IdiotInCharge
NVIDIA SHILL
- Joined
- Jun 13, 2003
- Messages
- 14,675
Yeah but I am tired of running like 3 or 4 computers all the time. I am hoping that the 3900X lets me do it all out of one box instead
It's a bad idea. You can consolidate, but let servers be servers and workstations be workstations. I'll always have a 'server' of some sort that's always on and a workstation for specific high-performance tasks.
plus some of us have been running at least 6 cores since 2010 when the 1090t came out and back then things use to require a lot less cpu horsepower.
I mean, if you jumped on the marketing BS... I wasn't interested in a performance downgrade for more 'cores' personally.

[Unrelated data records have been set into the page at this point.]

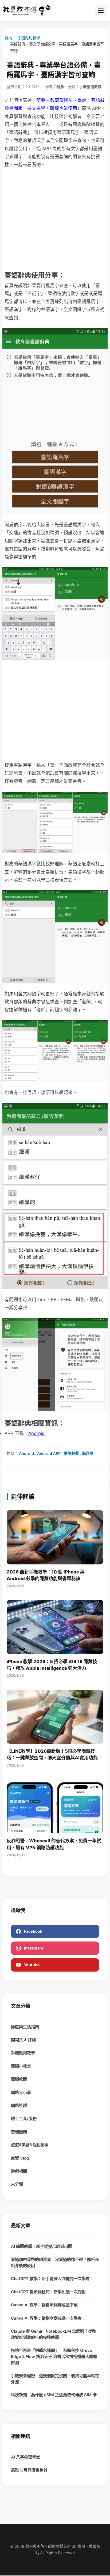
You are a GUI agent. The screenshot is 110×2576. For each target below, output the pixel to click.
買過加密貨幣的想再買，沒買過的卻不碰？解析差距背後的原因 (55, 2262)
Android (36, 1433)
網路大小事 (21, 2092)
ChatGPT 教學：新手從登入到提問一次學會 (50, 2278)
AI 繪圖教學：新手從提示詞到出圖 (41, 2246)
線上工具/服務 (24, 2118)
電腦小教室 (21, 2066)
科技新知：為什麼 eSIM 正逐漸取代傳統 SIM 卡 (54, 2394)
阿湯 (60, 87)
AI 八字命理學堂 (25, 2457)
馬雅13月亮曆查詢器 (29, 2470)
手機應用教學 (29, 37)
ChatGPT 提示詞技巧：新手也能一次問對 (48, 2291)
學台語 (87, 1453)
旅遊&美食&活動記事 (29, 2144)
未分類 (17, 2184)
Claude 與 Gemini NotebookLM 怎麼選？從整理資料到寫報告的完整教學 (53, 2334)
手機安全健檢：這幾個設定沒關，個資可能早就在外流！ (55, 2378)
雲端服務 (19, 2131)
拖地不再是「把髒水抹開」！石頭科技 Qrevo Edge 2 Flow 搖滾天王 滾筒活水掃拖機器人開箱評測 (54, 2356)
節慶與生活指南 (25, 2026)
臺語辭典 (71, 1453)
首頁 (8, 37)
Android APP (49, 1453)
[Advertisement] (55, 219)
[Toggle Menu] (101, 10)
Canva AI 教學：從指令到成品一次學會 (46, 2318)
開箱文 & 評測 (23, 2039)
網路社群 (19, 2105)
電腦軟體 (19, 2079)
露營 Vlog (20, 2158)
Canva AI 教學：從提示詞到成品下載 (44, 2304)
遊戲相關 (19, 2171)
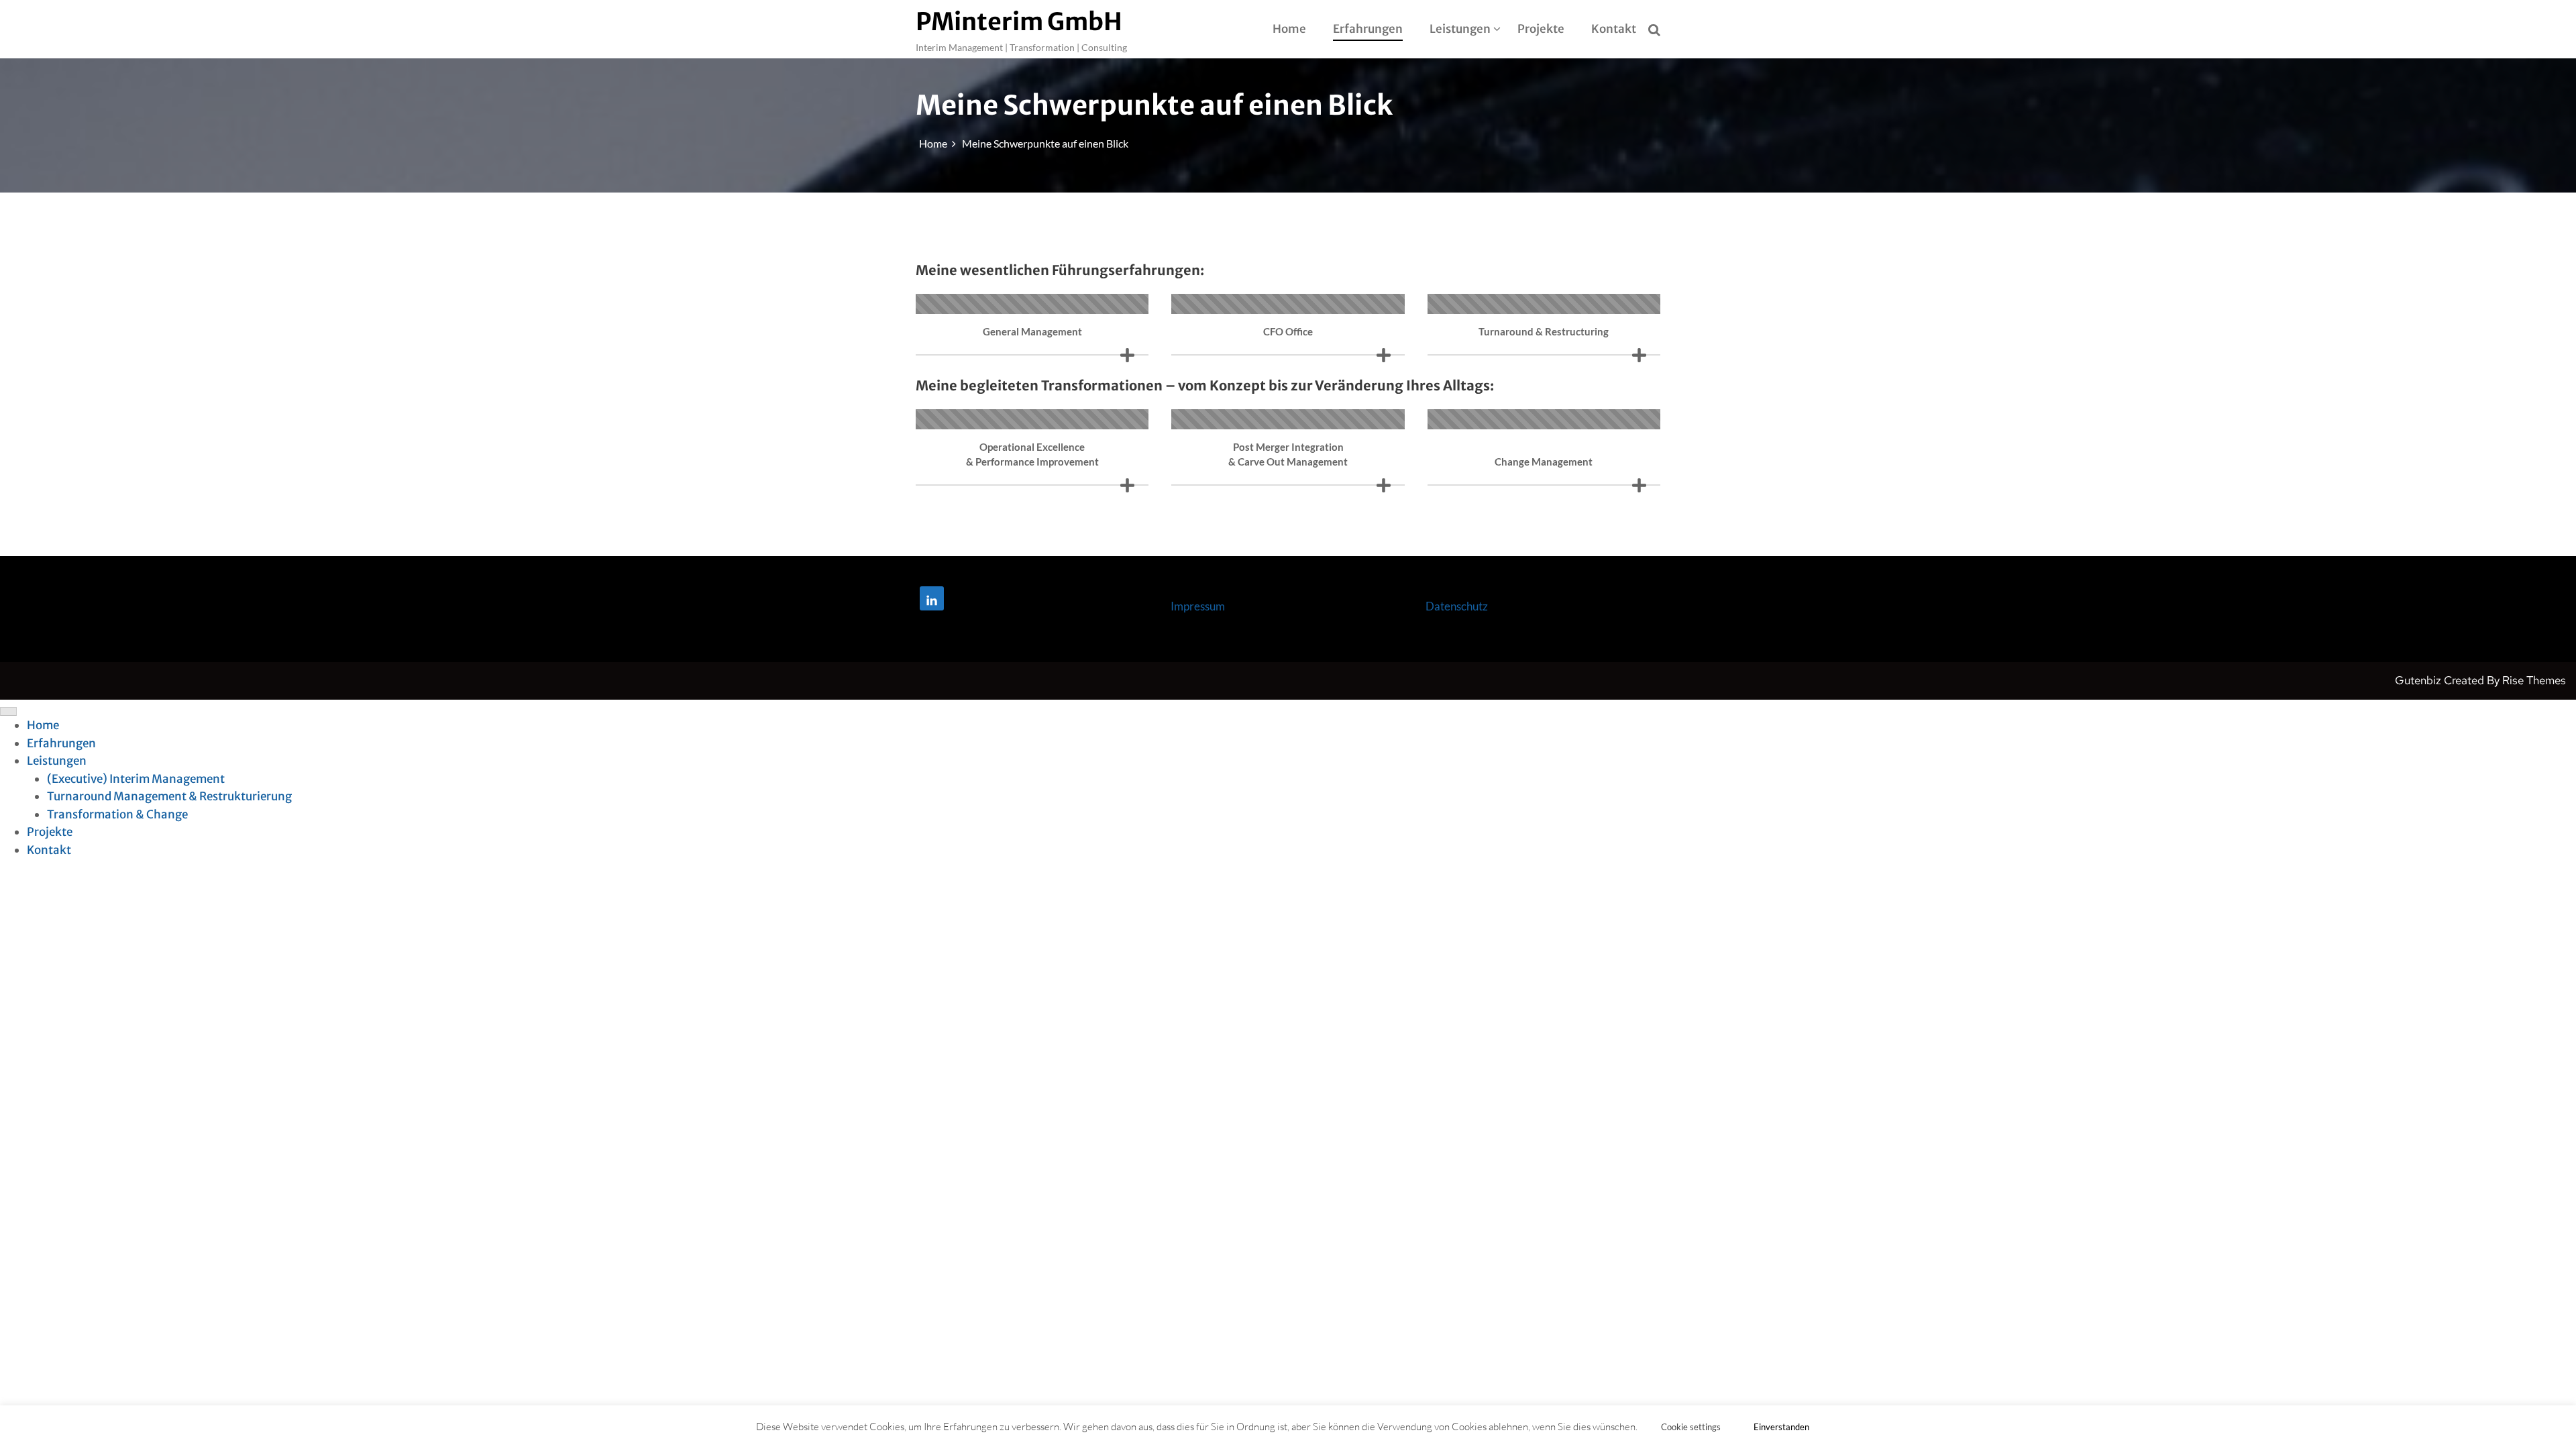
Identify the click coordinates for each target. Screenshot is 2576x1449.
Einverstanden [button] (1781, 1426)
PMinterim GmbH (1019, 22)
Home (1289, 28)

Also, stuff still required a lot of horsepower- quality was lower, and things took longer.
am sure others as well not want to look at the "year" and go "well @#$% I guess need to be very very careful spend any $$ these days...never know if being told truth or being fleeced"
I bought my 8700K and 9900K knowing full well I was paying a bit extra for top quality, and I got it. Both were purchased in the 'shadow' of Zen, but AMD just didn't have their shit together and memory support was such a clusterfuck that I didn't bother -- hell, the memory for Zen / Zen+ was scarce and stupidly overpriced.
Doing it today, yeah, I'd be going all AMD, but it's not like I'd be saving money: I'd have to be pickier about boards and RAM, and that eats up cost just as easily. Intel mostly doesn't care as long as you don't go for the bottom budget stuff. It just runs.